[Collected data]
== == ==

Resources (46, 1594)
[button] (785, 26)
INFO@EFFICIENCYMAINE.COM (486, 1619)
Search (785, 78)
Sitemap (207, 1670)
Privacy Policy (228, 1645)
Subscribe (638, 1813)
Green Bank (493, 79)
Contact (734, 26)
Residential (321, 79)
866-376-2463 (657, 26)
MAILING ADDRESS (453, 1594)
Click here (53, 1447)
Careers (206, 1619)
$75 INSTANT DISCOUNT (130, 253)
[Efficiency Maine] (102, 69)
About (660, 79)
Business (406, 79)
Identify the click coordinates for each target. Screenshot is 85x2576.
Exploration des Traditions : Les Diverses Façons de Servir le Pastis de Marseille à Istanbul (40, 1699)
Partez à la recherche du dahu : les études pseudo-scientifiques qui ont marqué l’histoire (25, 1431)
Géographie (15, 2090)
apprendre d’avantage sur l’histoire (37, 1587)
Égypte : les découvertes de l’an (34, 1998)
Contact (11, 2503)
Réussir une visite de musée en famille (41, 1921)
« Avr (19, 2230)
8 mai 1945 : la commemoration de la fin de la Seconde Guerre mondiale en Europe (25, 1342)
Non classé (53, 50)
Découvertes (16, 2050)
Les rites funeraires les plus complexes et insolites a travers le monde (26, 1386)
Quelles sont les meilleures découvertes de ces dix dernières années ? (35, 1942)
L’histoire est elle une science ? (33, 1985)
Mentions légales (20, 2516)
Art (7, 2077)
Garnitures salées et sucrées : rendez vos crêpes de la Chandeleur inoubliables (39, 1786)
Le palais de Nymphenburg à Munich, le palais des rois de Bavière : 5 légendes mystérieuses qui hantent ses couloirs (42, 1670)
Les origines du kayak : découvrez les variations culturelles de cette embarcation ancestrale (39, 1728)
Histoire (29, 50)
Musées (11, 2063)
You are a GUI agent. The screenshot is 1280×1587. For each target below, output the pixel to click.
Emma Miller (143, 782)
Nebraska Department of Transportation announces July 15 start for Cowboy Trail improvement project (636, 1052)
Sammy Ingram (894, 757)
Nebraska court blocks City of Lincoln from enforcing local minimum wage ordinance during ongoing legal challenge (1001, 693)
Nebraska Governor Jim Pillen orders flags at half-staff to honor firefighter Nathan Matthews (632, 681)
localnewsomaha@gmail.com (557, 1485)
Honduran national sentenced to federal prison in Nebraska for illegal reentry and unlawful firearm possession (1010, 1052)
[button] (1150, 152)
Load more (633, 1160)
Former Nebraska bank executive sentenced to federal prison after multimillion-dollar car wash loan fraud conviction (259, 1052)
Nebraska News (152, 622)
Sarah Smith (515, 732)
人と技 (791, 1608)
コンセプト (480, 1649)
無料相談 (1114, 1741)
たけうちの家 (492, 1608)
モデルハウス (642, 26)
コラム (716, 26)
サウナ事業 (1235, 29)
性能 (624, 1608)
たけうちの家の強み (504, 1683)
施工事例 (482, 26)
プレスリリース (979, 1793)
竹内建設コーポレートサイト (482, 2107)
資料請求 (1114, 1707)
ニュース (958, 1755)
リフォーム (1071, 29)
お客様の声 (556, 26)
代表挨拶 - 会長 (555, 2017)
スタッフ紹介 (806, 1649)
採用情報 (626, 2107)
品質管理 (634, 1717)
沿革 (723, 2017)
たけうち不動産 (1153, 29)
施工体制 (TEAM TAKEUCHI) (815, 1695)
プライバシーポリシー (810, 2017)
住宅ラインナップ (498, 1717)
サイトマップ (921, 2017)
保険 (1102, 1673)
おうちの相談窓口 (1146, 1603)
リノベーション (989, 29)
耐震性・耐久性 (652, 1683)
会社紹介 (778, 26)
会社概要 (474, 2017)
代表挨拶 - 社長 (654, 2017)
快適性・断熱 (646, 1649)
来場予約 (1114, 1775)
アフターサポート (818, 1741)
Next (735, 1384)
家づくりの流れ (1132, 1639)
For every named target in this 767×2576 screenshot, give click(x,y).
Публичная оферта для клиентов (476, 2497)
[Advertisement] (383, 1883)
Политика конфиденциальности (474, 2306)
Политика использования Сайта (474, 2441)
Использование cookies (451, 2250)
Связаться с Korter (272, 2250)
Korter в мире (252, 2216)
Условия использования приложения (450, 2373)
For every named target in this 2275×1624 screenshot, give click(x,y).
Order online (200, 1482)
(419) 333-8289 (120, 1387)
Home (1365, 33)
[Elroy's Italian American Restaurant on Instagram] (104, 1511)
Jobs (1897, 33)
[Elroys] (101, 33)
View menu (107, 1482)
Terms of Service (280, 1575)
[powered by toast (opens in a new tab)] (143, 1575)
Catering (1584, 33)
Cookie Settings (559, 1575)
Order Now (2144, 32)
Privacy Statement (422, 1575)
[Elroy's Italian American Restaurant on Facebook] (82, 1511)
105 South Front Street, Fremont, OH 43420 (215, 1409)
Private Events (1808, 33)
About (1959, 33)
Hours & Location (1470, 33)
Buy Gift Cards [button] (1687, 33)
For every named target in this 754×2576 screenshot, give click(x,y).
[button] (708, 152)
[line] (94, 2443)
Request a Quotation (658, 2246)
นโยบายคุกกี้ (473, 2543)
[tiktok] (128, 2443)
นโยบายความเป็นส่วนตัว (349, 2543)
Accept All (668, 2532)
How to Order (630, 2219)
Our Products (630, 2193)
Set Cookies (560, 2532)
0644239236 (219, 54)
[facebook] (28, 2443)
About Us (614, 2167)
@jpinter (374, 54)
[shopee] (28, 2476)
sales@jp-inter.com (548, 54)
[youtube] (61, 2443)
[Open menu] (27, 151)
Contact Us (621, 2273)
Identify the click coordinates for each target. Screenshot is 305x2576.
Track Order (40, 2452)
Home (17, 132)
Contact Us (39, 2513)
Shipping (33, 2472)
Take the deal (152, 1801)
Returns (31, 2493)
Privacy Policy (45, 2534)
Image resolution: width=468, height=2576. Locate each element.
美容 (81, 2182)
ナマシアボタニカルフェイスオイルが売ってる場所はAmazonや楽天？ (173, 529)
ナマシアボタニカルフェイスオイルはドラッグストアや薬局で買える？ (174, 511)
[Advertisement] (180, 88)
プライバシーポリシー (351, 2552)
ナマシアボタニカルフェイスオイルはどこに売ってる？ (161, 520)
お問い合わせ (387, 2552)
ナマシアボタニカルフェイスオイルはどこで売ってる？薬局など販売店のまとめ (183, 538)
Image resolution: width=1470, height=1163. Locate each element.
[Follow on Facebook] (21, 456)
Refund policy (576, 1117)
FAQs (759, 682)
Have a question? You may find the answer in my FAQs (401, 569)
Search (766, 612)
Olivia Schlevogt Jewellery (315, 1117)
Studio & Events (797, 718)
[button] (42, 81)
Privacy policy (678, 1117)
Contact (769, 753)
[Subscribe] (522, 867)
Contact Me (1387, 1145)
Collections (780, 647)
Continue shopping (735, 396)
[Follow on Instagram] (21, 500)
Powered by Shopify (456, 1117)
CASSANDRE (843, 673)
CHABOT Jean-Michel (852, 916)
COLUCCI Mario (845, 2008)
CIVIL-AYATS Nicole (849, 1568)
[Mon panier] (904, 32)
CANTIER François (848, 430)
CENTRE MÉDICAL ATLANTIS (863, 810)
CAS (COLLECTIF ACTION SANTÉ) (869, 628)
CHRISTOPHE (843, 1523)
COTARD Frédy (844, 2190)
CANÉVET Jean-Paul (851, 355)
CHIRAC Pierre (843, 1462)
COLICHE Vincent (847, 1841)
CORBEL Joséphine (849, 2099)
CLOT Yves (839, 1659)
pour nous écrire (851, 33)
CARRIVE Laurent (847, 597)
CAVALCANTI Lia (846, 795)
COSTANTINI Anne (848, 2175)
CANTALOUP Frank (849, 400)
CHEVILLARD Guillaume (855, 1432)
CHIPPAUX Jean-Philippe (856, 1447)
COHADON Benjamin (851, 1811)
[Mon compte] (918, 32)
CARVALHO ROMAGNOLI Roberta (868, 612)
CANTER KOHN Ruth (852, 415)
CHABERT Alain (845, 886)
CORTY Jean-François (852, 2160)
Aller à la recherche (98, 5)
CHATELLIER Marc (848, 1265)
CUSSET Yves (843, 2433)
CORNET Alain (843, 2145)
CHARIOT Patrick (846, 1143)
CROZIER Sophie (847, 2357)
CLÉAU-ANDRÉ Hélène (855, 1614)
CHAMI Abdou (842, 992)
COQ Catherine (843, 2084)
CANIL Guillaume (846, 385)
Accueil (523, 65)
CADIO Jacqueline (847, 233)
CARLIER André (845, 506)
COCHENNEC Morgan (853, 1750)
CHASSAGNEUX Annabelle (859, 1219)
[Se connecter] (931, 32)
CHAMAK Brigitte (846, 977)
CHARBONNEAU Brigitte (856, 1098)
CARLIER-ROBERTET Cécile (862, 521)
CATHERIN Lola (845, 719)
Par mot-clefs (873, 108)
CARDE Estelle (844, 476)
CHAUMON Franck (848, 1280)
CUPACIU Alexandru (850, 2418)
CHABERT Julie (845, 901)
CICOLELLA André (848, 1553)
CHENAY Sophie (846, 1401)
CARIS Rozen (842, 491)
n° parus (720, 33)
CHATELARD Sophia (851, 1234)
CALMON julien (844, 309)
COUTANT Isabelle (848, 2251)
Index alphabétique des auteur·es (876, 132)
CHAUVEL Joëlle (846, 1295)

== == ==

• _Exercise details_: One stretch of the lines above is wanted, from the line that contains "COHADON Benjamin (851, 1811)" through the line that contains "CANIL Guillaume (846, 385)". Output it exactly.

• _Your solution_:
COHADON Benjamin (851, 1811)
[Mon compte] (918, 32)
CARVALHO ROMAGNOLI Roberta (868, 612)
CANTER KOHN Ruth (852, 415)
CHABERT Alain (845, 886)
CORTY Jean-François (852, 2160)
Aller à la recherche (98, 5)
CHATELLIER Marc (848, 1265)
CUSSET Yves (843, 2433)
CORNET Alain (843, 2145)
CHARIOT Patrick (846, 1143)
CROZIER Sophie (847, 2357)
CLÉAU-ANDRÉ Hélène (855, 1614)
CHAMI Abdou (842, 992)
COQ Catherine (843, 2084)
CANIL Guillaume (846, 385)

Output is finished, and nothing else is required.